*Supplied passage:*
-- BEGIN --

FRESH ORANGE-POPPY SEED CAKE



Fresh Orange-Poppy Seed Cake image

Ready for a cake unlike any other? Then try this pretty, citrusy cake flavored with orange extract and garnished with fresh orange slices!

Provided by My Food and Family

Categories     Home

Time 2h15m

Yield 12 servings

Number Of Ingredients 8

1 large navel orange
1 pkg. (2-layer size) white cake mix
1 container (16 oz.) BREAKSTONE'S or KNUDSEN Sour Cream, divided
2 Tbsp. poppy seed
1-1/2 tsp. orange extract, divided
4 oz. (1/2 of 8-oz. pkg.) PHILADELPHIA Cream Cheese, softened
1/2 tsp. almond extract
1 cup powdered sugar

Steps:

  • Heat oven to 350ºF.

-- END --

*Records from a data collection:*

-- BEGIN --

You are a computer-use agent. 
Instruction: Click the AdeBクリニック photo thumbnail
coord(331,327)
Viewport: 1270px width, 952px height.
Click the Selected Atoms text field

-- END --
-- BEGIN --

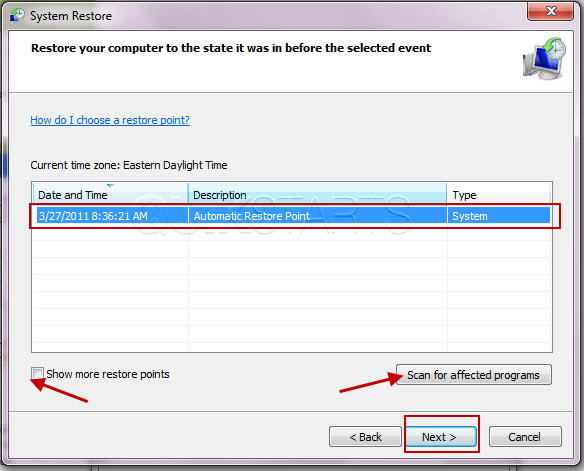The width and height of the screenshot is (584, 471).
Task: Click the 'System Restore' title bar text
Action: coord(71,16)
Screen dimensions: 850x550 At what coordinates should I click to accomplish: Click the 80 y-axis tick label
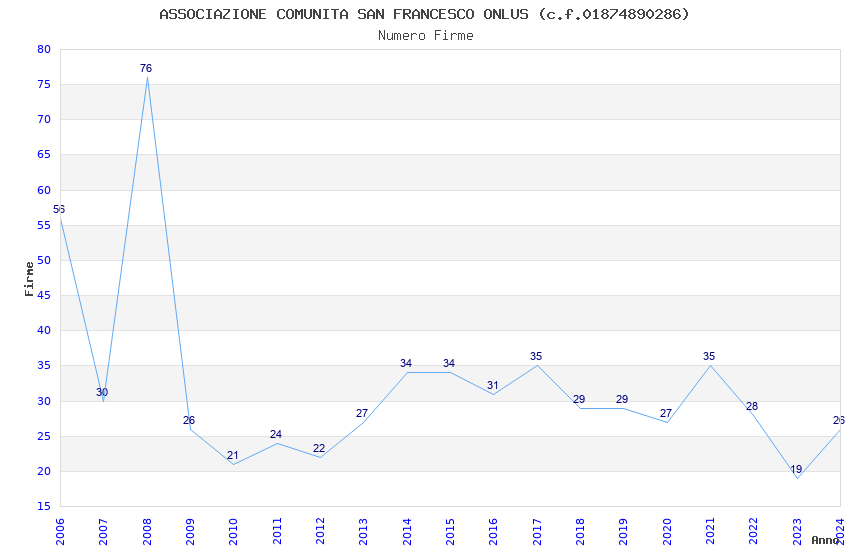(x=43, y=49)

-- END --

*Stated exercise:*
From the orange-poppy seed cake recipe, output the stretch from "Fresh Orange-Poppy Seed Cake image" through "fresh orange slices!" word for word.

*Full solution:*
Fresh Orange-Poppy Seed Cake image

Ready for a cake unlike any other? Then try this pretty, citrusy cake flavored with orange extract and garnished with fresh orange slices!